Frei Betto montou seu marketing se anunciando amigo de Fidel; Patrus Ananias, trabalhando duro na periferia.

Betto leva apoio espiritual a políticos ilustres, jornalistas conhecidos, intelectuais afamados; Patrus se dedica aos pobres.

Betto fez sua opção preferencial pelas celebridades; Patrus, pelos anônimos.

Betto procura os holofotes; Patrus a ação discreta.

Betto tem os pecados capitais da soberba e da inveja; Patrus as virtudes da humildade e da sabedoria.

Betto coloca bandeiras a serviço da promoção pessoal; Patrus iça as bandeiras, e se esconde, com pruridos para não se beneficiar da própria obra.

Betto participou de um programa caótico, o Fome Zero; Patrus criou um programa modelo, o Bolsa Família.

Até hoje Betto busca holofotes para celebrar seu fracasso; raramente se vê Patrus celebrando seu sucesso.

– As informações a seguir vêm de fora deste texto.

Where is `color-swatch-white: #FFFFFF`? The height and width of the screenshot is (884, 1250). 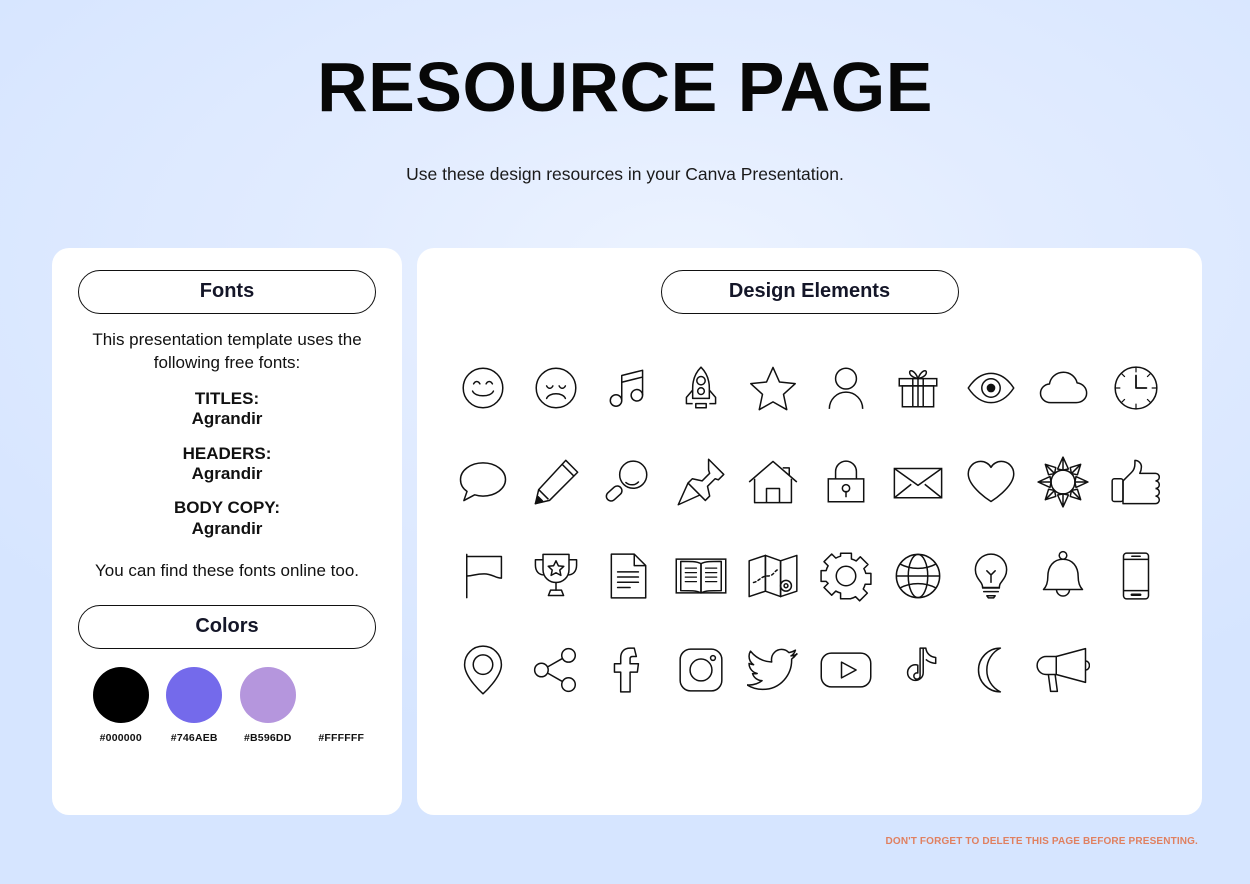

O Fome Zero era um esforço de marketing; o Bolsa Família um trabalho que incorpora indicadores avançados, modelos de gerenciamento e parcerias com o setor privado para as chamadas portas de saída dos miseráveis.

Betto critica o Bolsa Família por não ter porta de saída; o Fome Zero não tinha porta de entrada. Era um mero programa que distribuía alimentos, mas nem contribuições conseguia receber por desorganização ampla e geral.

Em suma, é isso o que explica as catilinárias permanentes de Frei Betto, o soberbo, contra a obra de Patrus Ananias, o humilde. Um é candidato a estrela; outro, é candidato a santo.

No Estadão de hoje Betto volta à carga: “Bolsa-Família é política de governo e projeto de poder”. Nas suas memórias ele atribui o fracasso do Fome Zero à pouca vontade do governo em bancar campanhas promocionais. O fracasso não decorreu da falta de holofotes, mas do excesso de preocupação com o brilho.

Quando ambos morrerem, São Pedro os estará aguardando na porta do paraíso. Betto empurrará Patrus, acelerará o passo para chegar na frente: “Eu sou Frei Betto, amigo do Fidel, do Chico Buarque, orientador espiritual da dona Marise, da dona Risoleta, da Milu Vilella, de psiquiatras, escritores e intelectuais famosos”.

Com paciência, São Pedro o afastará educadamente com um braço, enquanto com o outro indicará a Patrus a entrada. Procissões de anjos celebrarão sua chegada.

Betto não receberá o castigo eterno. Apenas passará uma temporadinha no purgatório, para se livrar definitivamente dos pecados da soberba e da inveja.

Aliás, quando vejo Patrus, o irmão leigo, quase volto a acreditar. Aí vejo Betto, o religioso, e caio na real novamente.

1 Comentário:

Márcio disse...

Língua,

concordamos inteiramente com sua abordagem sobre o tema. O reconhecimento a esta grande pessoa e figura pública que é Patrus Ananias é muito justa e oportuna.

Nós aqui das Gerais sabemos disto há muito e somente agora o resto do Brasil está começando a reconhecer.

Este sim é um verdadeiro homem de esquerda! Na teoria e na prática.

Personalidades como Patrus e Lula que, lutando contra todas as dificuldades, fazem acontecer seus sonhos de justiça social, nos conforta e nos fortalece para continuar aguentando:

1) esquerdistas utópicos, que na verdade estão pouco se lixando para o sofrimento imediato do povo. Estão somente querendo satisfazer suas vaidades de intelectuais e acadêmicos.

2) esquerdistas oportunistas que somente se preocupam com a conquista do poder e com suas carreiras promissoras.

3) direitistas travestidos de “sociais-democratas, modernos e realizadores”, quando não passam de outra roupagem para a mesma coisa: a elite exploradora, egoísta, preconceituosa, mentirosa, manipuladora, corrupta e corruptora.

Parece que o frei Betto se enquadra na segunda categoria.

Ficaria mais satisfeito se esta comparação fosse feita com o Roberto Freire Mineiro, o Pimentel, mas parece que o Nassif conhece bem o mesmo, como mostra a seguinte resposta, sintética e reveladora, a um leitor neste mesmo post aqui citado:

"Prezado, se fosse levada a sério essa história de “forjado no calor das lutas sociais”, proposta de ruptura e outras palavras de ordem, Betto jamais conseguiria o espaço que tem na mídia. O esquerdista de estimação da mídia é ele, não eu nem o Patrus. E a mídia estimar quem fornece o álibi da pluralidade sem significar ameaça."